→ **Document text**
╔══

FDA has faced policy challenges, in part of its own making, when it has tried to “genericize” a growing number of these complex drugs through its traditional pathway.
The problem is that the generic drug approval process was crafted at a time when most drugs were simple, small molecule pills. The process for copying these drugs was relatively straightforward. The system for proving sameness largely turned on the ability to show that a copy of a drug can get into the blood at the same levels, and in the same timeframe as the branded drug that it was seeking to emulate. It could then be postulated — based on these “bioequivalence” and “bioavailability” studies — that the generic alternative would have the same profile as the branded drug that it sought to copy.
This classical generic pathway was sufficient for many well-defined, low molecular weight drugs where the analytical testing could fully characterize the product and was able to show pharmaceutical sameness to the reference list drug. Together with a proof of bioequivalence to the reference drug, this information allowed for the submission of an abbreviated file with a waiver for efficacy and safety studies. FDA would nonetheless be able to declare that the copy drug was fully substitutable for the reference medicine.
When it comes to complex drugs, the ability to determine sameness based on bioequivalence and bioavailability alone is sometimes not as straightforward.
For example, the FDA delayed for years the approval of a generic alternative to long acting heparin — years after the legitimate intellectual property on that medicine had lapsed.[iii] Similar delays challenged the approval of complex generic formulations such as oral vancomycin, liposomal Doxorubicin HCl injection, and topical Acyclovir ointment. Many of these drugs persist as branded, and costly medicines, even though the law intended for them to be subject to brisk competition from lower-cost generic alternatives.
In other cases, FDA made errors when it tried to approve generic alternatives to complex drugs like IV iron, requiring its decisions to be revisited. Or FDA established regulatory principles that were widely criticized and ultimately rescinded, such as when FDA tried to address the generic approval of certain eye drops that act topically on the eye.

╚══

→ **The data**
╔══

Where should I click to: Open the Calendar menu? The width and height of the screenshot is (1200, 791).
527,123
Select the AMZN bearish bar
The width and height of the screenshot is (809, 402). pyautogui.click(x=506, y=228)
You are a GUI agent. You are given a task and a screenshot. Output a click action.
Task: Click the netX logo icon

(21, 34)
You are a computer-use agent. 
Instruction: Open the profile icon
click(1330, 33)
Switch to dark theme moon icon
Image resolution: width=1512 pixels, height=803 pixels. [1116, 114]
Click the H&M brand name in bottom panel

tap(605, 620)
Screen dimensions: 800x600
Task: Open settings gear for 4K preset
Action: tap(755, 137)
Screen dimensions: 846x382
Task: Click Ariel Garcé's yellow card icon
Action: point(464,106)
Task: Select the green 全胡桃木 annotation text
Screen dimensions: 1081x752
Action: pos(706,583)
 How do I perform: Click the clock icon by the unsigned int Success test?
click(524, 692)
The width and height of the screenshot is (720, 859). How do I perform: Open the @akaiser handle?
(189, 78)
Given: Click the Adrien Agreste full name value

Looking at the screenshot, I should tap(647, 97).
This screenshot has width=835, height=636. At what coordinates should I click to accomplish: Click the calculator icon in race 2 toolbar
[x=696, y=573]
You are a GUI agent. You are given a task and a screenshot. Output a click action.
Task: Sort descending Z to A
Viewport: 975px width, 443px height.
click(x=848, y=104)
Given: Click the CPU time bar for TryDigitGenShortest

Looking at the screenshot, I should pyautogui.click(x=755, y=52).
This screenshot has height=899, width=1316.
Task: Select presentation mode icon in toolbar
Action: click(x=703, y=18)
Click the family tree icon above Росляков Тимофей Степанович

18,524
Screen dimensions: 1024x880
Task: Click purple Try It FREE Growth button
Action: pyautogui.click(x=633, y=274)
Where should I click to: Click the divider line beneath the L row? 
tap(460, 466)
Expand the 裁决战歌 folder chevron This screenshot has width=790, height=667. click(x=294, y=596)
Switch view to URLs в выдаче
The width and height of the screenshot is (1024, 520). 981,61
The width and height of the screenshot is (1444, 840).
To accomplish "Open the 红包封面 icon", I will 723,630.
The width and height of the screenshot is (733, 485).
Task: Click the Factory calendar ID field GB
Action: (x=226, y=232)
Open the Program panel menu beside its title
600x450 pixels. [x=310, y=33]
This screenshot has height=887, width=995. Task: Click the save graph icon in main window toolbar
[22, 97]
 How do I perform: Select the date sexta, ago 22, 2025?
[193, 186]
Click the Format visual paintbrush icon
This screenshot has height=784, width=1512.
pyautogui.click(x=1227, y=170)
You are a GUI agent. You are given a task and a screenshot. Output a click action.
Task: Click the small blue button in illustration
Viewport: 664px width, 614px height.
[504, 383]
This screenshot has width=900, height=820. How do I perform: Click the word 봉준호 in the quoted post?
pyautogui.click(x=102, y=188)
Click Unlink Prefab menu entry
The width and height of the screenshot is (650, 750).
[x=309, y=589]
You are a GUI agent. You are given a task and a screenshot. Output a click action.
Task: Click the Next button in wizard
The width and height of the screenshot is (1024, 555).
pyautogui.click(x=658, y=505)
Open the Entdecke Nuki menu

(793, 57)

╚══

→ **Work order A**
List every drug that the text on FDA approval of complex generic drugs names as a case where approval of a generic version was delayed.
→ **Work order B**
Continue the passage on FDA approval of complex generic drugs from its last sentence.

→ **Result A**
long acting heparin, oral vancomycin, liposomal Doxorubicin HCl injection, topical Acyclovir ointment

→ **Result B**
These missteps underscore more systemic problems with the regulatory process that governs the review and approval of generic copies of complex drugs.
Congress should modernize the generic drug framework to accommodate complex drugs. It could start by giving FDA more discretion to rely on a broader complement of data for evaluating generic copies to complex drugs. This could mean granting FDA the ability to ask for more than just bioequivalence and bioavailability data when it comes to making judgments around sameness as it relates to complex drugs.
Congress could also give FDA more discretion to allow generic copies to have minor differences in their labeling, to account for small variations between a branded drug and the proposed generic copy. This could address situations where the instructions for use might be marginally different, but where FDA has reviewed data to demonstrate that these differences would not trigger patient confusion or present other public health risks.
Complex drugs comprise a growing and important portion of our therapeutic armamentarium. Generic entry of important copies of these medicines, once the legitimate IP has lapsed on branded alternatives, has sometimes been needlessly delayed.
This is largely because FDA lacks the scientific and regulatory framework to efficiently approve copies to complex drugs under its existing rules. But the Agency insists on trying to force these drugs down its traditional, misapplied, and dead-end approval routes.
This article is adapted from testimony that Dr. Gottlieb delivered on October 7th before a hearing of the Senate Help Committee, Subcommittee on Children and Families.